Por: José Abreu Mena – El Pitazo
La forma en como se desarrolló la consulta dejó en evidencia no solo el funcionamiento de la llamada maquinaria electoral oficialista, sino también el disminuido poder de convocatoria de Maduro, de acuerdo con el consultor en opinión pública y campañas electorales, José Vicente Carrasquero, y el politólogo y analista de temas electorales, Jesús Castellanos, consultados por El Pitazo el domingo.

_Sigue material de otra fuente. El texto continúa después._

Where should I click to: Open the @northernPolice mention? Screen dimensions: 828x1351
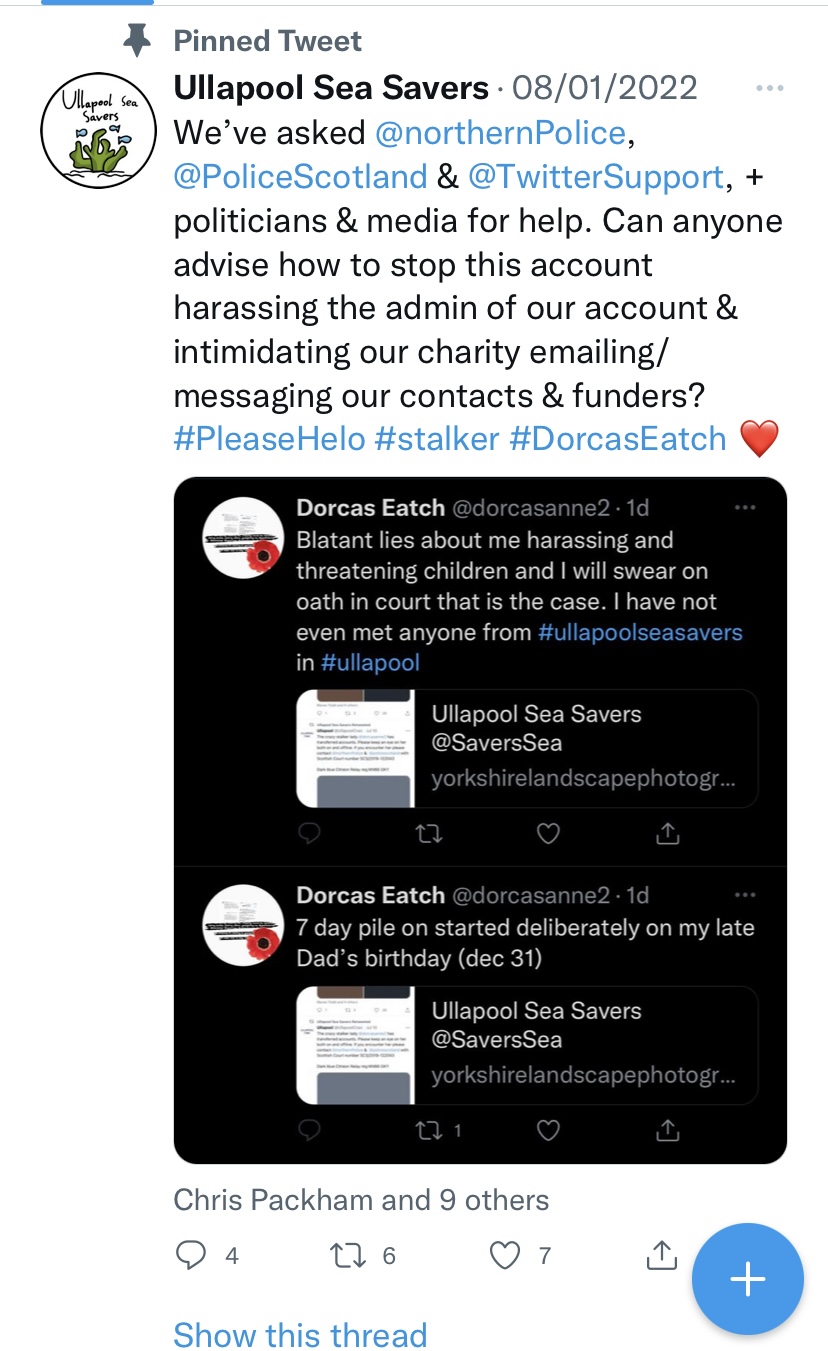tap(500, 133)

«El poder de convocatoria de Maduro, inclusive en cosas esenciales que tienen que ver con todos los venezolanos, es bastante bajo y es un asunto que debiera estar preocupando al chavismo de cara a 2024. Pareciera que Maduro no es el mejor líder que tiene el PSUV para confrontar unas elecciones en un momento de deterioro político y de desempeño verdaderamente precario del gobierno de Maduro», explicó Carrasquero vía telefónica.
El presidente del Consejo Nacional Electoral (CNE), Elvis Amoroso, pasadas las 10:00 pm, anunció una cifra sin la exactitud requerida: habló de 10.554.320 votos, pero no detalló el número de votantes que determinan el nivel de participación en el proceso. En ese contexto, si se divide la cantidad de votos anunciada por Amoroso entre las 5 preguntas, que representan 5 votos, se obtiene un aproximado de participación de 2.110.864 electores.
De acuerdo con Castellanos, al oficialismo tampoco le alcanzó con los mecanismos que ejecutó para garantizar, de algún modo, el control del voto y movilizar electores para una consulta que generaba más dudas que certezas.